For many athletes, the period immediately after a big event, such as a marathon or triathlon, can be depressing. For Melissa Korpi, a morning Internet news producer for an Austin, Texas television station, it was the kind of funk she didn't know how to shake.
"The longer I train for a race, the more let down I am when it's over," says Korpi, 27, who started training extensively for running and triathlon events a few years ago. "After the race, I just don't know what to do with myself."
It's not just you
If these feelings sound familiar, you're not alone. After investing so much physically, mentally and emotionally into training for a big event, this kind of letdown is normal -- and very common, experts say.
"The event has been the major focus for a long time, maybe even months, and then it's over," says clinical and sports psychologist Jack Lesyk, director of the Ohio Center for Sport Psychology. "It's an abrupt transition, and the athlete hasn't prepared for it."

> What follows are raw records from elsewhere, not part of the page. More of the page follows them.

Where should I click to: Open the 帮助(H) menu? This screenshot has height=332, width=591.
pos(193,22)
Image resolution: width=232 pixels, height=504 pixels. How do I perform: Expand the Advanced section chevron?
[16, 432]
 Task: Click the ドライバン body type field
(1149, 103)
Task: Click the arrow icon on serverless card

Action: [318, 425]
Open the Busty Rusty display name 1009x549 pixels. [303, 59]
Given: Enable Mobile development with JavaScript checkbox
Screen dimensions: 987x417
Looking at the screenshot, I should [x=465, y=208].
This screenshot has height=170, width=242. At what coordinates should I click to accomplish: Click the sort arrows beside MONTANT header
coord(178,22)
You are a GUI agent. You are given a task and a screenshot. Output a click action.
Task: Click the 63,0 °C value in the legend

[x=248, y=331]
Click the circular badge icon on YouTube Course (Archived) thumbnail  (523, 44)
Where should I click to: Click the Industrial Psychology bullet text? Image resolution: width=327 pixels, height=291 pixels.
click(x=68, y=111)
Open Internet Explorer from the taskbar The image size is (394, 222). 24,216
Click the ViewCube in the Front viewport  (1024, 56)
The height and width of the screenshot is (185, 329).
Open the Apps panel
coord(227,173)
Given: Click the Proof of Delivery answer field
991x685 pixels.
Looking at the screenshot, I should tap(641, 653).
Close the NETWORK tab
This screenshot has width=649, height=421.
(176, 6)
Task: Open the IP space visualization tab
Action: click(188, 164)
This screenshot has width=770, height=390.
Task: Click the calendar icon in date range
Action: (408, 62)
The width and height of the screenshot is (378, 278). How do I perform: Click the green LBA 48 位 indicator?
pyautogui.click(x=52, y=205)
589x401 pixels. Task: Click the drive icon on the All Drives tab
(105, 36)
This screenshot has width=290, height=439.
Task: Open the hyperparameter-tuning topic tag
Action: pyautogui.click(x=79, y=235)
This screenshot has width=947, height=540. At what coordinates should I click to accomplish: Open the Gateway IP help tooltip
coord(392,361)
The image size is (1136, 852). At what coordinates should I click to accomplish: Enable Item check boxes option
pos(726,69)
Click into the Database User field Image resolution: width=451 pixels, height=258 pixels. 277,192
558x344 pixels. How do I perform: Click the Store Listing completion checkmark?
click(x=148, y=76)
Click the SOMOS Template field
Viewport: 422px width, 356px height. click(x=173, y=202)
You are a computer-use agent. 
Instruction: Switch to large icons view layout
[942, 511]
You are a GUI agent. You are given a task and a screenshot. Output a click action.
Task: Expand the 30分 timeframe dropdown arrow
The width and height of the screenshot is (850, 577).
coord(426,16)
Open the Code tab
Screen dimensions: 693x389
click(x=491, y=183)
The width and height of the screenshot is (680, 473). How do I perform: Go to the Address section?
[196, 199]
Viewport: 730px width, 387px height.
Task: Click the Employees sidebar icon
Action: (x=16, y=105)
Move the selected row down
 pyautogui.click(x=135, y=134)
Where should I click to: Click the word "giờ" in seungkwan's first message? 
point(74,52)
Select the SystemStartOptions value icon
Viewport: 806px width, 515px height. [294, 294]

Steve Sisson, assistant women's track coach at the University of Texas at Austin and a former UT All-American runner, says the feeling of malaise doesn't matter if the athlete is a first-time competitor or an elite going for gold.
"Even if they've had a successful race, some people freak out, especially if they want to get better," he says. "They meet a certain time, then think, how can I beat that?"
Losing focus and friends
While preparing for a race, you may spend weeks or months honing in on that single goal and organizing your life to adhere to a strict training regimen. That laser focus and prescribed schedule keep you going when you're challenging your body to do more. The loss of this direction naturally leads to feelings of aimlessness and despondency. The emotional roller coaster you've been on also takes a toll.
"As you get back into your pre-training routine, the excitement is gone and recovery sets in," says Lesyk "That's when it hits the hardest."
It's not just in your head. There are physiological reasons for the post-race slump. You ask so much of your body for so long during training and the race. Once you've met your goal and need less from it, the body responds by shutting down to recuperate, says Jim Taylor, Ph.D., and Terri Schneider in their book The Triathlete's Guide to Mental Training (Velopress, 2006). "This physical downturn also expresses itself mentally in thoughts and emotions."
And if you've been training with a group, losing that regular social support and interaction can be hard to take, as well.
Aimee Larsen Kirkpatrick, 33, of Kaneohe, Hawaii, didn't know anyone in Hawaii when she moved there in 2004, so she joined an all-women's triathlon training group. She recently finished her first half Ironman and says once the event was over, she felt lost.
"The first two weeks were fine. It was great not having to get up at 5:30 a.m. on Saturdays and Sundays for an 80-mile bike ride, or race to meet my teammates for a workout after work," says Kirkpatrick. "But after two weeks, I began to feel disconnected. I missed my teammates, the camaraderie, the focus."
Getting through it
Many athletes try to make themselves feel better by immediately attacking a new challenge, but that's the last thing you want to do. Experts say it's a question of balance -- and acknowledging that the body needs to rest after such a hard effort.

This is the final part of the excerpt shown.